Selected extract:
☆ ☆ ☆
It's sunny in my city, after weeks of being blanketed in snow. It's been a rare winter for where I live. But the ice is melting and the sidewalks and potholes are full of puddles today. The air is warm and I can smell spring beneath the snow. The grackles and robins have made their appearances and over the next few weeks the grass will emerge, the ground will warm through, and nature will reveal itself again. Nature is the seed-source of my spirituality.
One of the moments that developed
my spiritual understanding came when I was prompted to read the introduction to
David Abram’s book, The Spell of the
Sensuous: Perception and Language in a More-Than-Human World. Abram, a
philosopher, performer and ecologist worked as a sleight-of-hand magician in
his early years in clubs across New England, including the infamous Alice’s
Restaurant. In and after college he traveled around the world, studying the connection
of magic and medicine in Indonesia.
His own experiences gradually
altered his perceptions of native shamanism and the craft of their true work.
He describes a significant moment during a stay with a young magic practitioner
in Bali. Each morning, his hostess would bring him a tray of fruit. Each
morning, she also carried many small green bowls filled with white rice, which
she intoned were offerings for the household spirits, the spirits of the family
compound.
Curious, David watched his hostess
leave the small offerings of rice along the outside corners of the various
buildings. When he sought them out later in the day, he found the bowls empty.
He hid himself away on the second day to wait and watch. What he witnessed was
a line of black ants struggling for hours to drag each kernel of rice away one
at a time. He discovered that the same event occurred at each offering place.
“I walked back to my room chuckling to myself. The balian and
his wife
had gone to so much trouble to daily placate the household
spirits with
gifts--only to have them stolen by little six-legged thieves.
What a waste!
☆ ☆ ☆
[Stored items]
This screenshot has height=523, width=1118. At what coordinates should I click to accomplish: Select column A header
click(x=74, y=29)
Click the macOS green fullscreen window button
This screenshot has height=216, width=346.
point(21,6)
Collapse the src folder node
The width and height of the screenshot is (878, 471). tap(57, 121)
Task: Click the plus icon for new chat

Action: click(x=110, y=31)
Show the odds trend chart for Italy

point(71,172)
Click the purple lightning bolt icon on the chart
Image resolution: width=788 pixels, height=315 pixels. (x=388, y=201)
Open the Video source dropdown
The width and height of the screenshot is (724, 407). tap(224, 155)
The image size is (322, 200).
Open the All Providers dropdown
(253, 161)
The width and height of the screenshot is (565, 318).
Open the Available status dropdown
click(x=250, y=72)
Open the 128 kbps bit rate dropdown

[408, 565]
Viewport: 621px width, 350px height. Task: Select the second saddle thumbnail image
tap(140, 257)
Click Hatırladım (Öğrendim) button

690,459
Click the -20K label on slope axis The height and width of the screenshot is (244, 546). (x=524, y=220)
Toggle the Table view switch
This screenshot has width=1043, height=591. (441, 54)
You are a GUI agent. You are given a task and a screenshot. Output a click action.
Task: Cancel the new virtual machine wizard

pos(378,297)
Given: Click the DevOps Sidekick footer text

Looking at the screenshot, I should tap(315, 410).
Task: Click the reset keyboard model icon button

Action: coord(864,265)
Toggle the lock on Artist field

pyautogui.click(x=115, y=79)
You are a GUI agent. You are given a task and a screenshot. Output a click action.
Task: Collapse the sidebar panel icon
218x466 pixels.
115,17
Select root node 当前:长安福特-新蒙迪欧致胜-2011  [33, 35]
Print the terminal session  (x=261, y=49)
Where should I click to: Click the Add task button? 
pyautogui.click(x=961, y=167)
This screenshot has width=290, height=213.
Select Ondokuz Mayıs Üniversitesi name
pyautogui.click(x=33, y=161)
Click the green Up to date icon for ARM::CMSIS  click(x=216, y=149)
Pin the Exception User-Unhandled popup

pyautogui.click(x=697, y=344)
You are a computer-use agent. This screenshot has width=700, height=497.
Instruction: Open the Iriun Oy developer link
☆ ☆ ☆
Task instructions:
#1 Reproduce the passage on nature and spirituality from "Curious, David watched" to "the bowls empty.".
#2 Carry on the passage on nature and spirituality, starting immediately after its last sentence.

Results in order:
#1
Curious, David watched his hostess
leave the small offerings of rice along the outside corners of the various
buildings. When he sought them out later in the day, he found the bowls empty.

#2
But then a strange thought dawned within me. What if the ants
themselves
were the "household spirits" to whom the offerings were
being made?”
That thought initiated David to
take in more of the natural landscape of the village, as well as the compound.
He realized that there was a large population of ant colonies surrounding the
buildings which should have been more of a nuisance to the family. In placing a
consistent daily offering for the indigenous insect inhabitants, his host
family had found a way to live with the natural world, assuring their own food
and kitchen area to be left invasion free. This notion challenged his understanding
of spirit as meaning something more than “not flesh.”
“… my encounter with the ants was the first of many experiences
suggesting
to me that the "spirits" of an indigenous culture are
primarily those modes of intelligence or awareness that do not possess a human
form.”
All living things have spirit. It
pushed me forward in my Ancestor work. The Western definition of ‘spirit’
limits them to a supernatural existence, separating us further from the natural
world. Clearly we define things too much, and there is a point where
understanding takes us out of the moment and into our heads, and definition
stunts growth so that we can move on to something else. David Abram could have
stopped at the observation of the ants taking away the rice and assumed he had
figured out the magic trick. Instead, he allowed the revelation to open his own
understanding.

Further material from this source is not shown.